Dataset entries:
((

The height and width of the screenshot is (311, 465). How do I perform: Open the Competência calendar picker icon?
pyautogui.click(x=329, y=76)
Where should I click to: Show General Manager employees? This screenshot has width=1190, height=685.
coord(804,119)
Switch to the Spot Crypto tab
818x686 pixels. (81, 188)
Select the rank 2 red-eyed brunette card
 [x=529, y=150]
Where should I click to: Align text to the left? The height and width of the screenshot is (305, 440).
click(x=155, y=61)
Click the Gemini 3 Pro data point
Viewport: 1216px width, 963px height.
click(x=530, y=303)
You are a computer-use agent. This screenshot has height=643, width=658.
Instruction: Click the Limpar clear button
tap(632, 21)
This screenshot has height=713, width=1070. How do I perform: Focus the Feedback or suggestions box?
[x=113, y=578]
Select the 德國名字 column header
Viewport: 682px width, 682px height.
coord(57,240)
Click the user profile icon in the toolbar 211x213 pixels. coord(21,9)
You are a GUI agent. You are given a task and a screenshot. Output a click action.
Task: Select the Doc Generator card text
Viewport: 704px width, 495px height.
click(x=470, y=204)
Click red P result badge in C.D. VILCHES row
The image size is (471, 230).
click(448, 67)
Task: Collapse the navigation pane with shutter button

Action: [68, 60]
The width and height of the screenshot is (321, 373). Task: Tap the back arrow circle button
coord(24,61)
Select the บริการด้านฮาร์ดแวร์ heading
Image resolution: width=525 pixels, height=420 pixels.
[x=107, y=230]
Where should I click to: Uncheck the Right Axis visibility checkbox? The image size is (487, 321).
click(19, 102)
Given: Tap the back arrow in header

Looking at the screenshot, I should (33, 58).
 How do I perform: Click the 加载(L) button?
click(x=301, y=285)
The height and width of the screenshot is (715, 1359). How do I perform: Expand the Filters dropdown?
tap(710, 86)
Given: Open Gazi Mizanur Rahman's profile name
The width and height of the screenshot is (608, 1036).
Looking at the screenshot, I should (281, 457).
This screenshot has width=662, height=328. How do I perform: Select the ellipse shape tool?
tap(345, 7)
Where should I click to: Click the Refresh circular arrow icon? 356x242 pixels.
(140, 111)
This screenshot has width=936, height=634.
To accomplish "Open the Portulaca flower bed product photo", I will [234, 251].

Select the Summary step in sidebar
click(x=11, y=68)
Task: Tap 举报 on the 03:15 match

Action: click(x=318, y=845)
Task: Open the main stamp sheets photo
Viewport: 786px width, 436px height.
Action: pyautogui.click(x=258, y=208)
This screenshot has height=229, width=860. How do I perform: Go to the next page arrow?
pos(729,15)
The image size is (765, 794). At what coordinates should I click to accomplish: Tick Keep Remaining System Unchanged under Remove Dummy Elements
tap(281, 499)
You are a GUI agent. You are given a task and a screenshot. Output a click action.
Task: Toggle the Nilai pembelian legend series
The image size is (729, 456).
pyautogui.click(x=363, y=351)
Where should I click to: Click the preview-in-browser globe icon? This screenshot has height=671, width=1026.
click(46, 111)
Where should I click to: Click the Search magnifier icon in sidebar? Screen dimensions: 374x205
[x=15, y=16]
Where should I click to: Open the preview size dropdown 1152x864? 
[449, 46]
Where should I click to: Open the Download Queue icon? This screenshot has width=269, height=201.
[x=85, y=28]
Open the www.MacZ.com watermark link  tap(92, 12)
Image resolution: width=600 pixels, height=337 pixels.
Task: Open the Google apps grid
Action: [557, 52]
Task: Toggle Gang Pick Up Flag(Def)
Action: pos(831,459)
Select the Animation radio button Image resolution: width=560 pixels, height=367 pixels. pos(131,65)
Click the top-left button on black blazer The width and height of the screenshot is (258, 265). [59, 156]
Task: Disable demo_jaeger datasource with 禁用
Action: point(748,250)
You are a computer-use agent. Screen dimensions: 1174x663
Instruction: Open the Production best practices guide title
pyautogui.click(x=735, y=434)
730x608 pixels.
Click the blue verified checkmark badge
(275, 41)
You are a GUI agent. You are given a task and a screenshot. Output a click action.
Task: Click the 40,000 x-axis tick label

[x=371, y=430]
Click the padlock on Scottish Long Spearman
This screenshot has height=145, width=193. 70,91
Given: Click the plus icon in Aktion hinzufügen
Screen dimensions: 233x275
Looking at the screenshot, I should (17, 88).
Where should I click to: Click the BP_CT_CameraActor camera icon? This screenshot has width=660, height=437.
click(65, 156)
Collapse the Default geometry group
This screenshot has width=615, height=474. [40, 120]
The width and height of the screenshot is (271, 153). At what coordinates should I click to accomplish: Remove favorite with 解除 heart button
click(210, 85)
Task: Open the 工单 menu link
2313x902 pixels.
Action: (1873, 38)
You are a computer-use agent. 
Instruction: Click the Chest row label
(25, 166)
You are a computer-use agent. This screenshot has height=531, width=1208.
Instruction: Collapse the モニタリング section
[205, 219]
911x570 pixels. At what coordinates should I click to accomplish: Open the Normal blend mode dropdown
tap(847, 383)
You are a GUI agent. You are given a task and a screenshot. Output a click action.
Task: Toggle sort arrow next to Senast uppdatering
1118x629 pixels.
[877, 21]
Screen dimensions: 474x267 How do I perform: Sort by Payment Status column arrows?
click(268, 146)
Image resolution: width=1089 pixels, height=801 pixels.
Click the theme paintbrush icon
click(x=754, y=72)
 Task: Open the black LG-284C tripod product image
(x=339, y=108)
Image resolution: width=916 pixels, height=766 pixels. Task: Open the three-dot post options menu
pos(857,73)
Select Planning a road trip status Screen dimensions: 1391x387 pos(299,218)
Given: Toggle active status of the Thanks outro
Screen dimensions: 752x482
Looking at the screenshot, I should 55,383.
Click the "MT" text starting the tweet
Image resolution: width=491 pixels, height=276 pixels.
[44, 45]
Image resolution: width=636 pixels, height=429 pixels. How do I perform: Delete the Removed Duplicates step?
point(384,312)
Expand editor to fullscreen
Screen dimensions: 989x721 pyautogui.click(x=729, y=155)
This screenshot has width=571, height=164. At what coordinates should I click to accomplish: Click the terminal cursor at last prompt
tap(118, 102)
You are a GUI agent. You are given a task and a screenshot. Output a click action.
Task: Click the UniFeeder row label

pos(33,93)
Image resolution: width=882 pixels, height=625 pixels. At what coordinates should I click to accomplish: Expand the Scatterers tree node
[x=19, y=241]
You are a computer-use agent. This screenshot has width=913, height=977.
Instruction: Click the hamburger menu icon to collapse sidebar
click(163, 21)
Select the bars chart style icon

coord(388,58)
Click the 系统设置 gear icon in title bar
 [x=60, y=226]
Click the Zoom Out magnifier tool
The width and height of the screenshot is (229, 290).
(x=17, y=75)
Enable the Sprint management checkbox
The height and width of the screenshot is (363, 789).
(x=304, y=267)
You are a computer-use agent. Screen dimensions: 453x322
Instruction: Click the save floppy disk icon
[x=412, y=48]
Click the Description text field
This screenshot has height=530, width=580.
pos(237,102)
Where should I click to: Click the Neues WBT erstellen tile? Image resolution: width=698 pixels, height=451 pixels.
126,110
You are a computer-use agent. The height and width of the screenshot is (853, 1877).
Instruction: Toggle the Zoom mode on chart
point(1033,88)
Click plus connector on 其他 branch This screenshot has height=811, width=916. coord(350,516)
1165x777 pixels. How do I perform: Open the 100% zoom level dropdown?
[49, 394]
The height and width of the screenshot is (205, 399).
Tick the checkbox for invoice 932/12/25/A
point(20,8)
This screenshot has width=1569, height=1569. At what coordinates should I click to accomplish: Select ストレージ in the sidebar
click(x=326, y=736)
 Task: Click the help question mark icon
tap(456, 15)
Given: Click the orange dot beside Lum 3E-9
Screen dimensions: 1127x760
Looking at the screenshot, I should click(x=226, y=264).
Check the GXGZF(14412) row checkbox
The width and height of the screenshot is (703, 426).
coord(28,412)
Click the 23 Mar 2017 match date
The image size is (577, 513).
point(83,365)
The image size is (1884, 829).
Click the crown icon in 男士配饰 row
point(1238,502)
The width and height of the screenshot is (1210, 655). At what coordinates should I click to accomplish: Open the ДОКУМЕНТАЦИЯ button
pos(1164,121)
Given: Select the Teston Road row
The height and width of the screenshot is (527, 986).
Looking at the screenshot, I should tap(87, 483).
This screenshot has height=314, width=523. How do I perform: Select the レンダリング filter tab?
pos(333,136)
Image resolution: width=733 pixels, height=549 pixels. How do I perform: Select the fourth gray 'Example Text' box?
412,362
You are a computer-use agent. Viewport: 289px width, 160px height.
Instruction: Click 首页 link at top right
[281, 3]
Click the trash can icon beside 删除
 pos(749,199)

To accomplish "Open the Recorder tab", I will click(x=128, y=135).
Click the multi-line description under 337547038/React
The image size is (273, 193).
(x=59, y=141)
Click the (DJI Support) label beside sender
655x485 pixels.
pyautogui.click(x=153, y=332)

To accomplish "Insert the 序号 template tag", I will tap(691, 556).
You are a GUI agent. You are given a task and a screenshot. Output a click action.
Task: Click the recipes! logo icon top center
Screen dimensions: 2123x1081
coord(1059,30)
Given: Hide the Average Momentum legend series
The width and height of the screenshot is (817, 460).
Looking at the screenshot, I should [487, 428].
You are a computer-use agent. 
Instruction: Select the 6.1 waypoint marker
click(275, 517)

))

#### [Work to complete]
What belongs in the answer is each line of the data that has the word "computer".

#### [Answer section]
You are a computer-use agent. This screenshot has height=643, width=658.
You are a computer-use agent. Screen dimensions: 1174x663
You are a computer-use agent. 
You are a computer-use agent. This screenshot has height=531, width=1208.
You are a computer-use agent. This screenshot has width=913, height=977.
You are a computer-use agent. Screen dimensions: 453x322
You are a computer-use agent. The height and width of the screenshot is (853, 1877).
You are a computer-use agent. Viewport: 289px width, 160px height.
You are a computer-use agent. 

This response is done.